• Am. J. Physiol. Lung Cell Mol. Physiol. · Sep 2003

    Systemic arteriovenous fistula leads to pulmonary artery remodeling and abnormal vasoreactivity in the fetal lamb.

    • Jean-Marie Jouannic, Régine Roussin, Alison A Hislop, Sophie Lanone, Jelena Martinovic, Jorge Boczkowski, Yves Dumez, and A Tuan Dinh-Xuan.
    • Maternité, Hôpital Necker-Enfants Malades, 149 rue de Sèvres, 75015 Paris, France. ipp.jouannic@free.fr
    • Am. J. Physiol. Lung Cell Mol. Physiol. 2003 Sep 1; 285 (3): L701-9.

    AbstractSeveral cases of systemic arteriovenous fistula diagnosed in the human fetus have been associated with the postnatal development of persistent pulmonary hypertension. The aim of this study was to determine the effects of a prenatally created systemic arteriovenous fistula on the structure and reactivity of the pulmonary circulation in the fetal lamb.
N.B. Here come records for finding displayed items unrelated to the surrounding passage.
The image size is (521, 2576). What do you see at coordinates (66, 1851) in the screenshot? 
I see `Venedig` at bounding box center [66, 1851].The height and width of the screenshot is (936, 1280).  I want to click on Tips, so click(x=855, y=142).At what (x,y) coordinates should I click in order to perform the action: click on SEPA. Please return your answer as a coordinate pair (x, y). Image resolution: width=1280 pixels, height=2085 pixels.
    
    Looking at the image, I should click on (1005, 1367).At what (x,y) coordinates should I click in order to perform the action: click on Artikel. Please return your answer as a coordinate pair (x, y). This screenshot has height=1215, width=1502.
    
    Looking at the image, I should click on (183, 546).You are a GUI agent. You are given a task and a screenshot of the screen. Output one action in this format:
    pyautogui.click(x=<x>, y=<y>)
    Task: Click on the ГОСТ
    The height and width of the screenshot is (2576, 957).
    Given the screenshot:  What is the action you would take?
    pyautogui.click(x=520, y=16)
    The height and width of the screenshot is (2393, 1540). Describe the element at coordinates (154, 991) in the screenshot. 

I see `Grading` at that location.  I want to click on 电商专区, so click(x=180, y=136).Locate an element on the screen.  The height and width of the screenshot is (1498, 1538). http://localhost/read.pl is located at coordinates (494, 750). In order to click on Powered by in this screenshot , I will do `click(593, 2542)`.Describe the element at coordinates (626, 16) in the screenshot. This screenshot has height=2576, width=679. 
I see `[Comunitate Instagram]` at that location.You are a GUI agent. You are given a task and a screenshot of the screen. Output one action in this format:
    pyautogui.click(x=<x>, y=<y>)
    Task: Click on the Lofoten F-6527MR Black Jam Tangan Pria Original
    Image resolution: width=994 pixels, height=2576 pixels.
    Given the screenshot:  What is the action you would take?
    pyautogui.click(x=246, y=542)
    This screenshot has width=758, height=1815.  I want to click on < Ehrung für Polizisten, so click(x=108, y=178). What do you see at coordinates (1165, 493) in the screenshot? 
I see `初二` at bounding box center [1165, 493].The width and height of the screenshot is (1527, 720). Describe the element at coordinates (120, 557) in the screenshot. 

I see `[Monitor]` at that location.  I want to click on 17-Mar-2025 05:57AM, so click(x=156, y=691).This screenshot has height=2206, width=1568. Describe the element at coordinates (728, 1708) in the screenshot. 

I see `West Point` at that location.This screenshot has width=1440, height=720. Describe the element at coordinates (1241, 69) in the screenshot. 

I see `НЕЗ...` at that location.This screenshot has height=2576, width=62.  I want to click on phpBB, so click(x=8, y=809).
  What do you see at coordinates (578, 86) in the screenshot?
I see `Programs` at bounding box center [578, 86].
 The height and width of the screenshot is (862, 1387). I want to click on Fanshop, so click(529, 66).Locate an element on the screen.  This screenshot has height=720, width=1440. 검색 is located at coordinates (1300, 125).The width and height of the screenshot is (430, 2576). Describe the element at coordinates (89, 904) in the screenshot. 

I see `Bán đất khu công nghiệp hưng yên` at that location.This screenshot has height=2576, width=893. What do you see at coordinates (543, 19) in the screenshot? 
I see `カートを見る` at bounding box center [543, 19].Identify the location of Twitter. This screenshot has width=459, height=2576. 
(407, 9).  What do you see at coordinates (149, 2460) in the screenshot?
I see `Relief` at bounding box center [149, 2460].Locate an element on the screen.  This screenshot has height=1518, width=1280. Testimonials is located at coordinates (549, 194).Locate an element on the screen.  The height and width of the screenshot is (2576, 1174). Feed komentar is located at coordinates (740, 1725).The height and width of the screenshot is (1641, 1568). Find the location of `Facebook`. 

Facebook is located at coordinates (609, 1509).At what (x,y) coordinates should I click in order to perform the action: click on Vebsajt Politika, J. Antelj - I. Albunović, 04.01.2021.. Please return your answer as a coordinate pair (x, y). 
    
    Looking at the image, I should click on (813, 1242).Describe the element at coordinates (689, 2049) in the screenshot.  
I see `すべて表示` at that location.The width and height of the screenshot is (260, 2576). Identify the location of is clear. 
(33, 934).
A fistula between the jugular vein and carotid artery was created in fetal lambs at 119-124 days of gestation. At delivery (134-139 days), left pulmonary artery (LPA) pressure was increased in the fistula group (n = 12) compared with controls (n = 11, P < 0.01). The pulmonary vascular resistance was significantly higher in the fistula group (P < 0.05), whereas mean LPA blood flow was not statistically different between the two groups. Morphometric analysis of the pulmonary vascular bed revealed an increase in the number of peripheral muscular arteries, together with an increase in pulmonary arterial medial thickness in the fistula group. There was no difference in the relative number or size of intraacinar arteries. In vitro organ bath studies on pulmonary arterial rings showed impaired endothelium-dependent relaxation in the fistula group compared with controls. However, endothelial nitric oxide synthase protein expression was similar in both groups, whereas endothelium-independent relaxation to sodium nitroprusside was greater in the fistula group compared with controls. A systemic arteriovenous fistula leads to both structural and functional alteration of the pulmonary vasculature, which might lead to the development of persistent pulmonary hypertension after birth.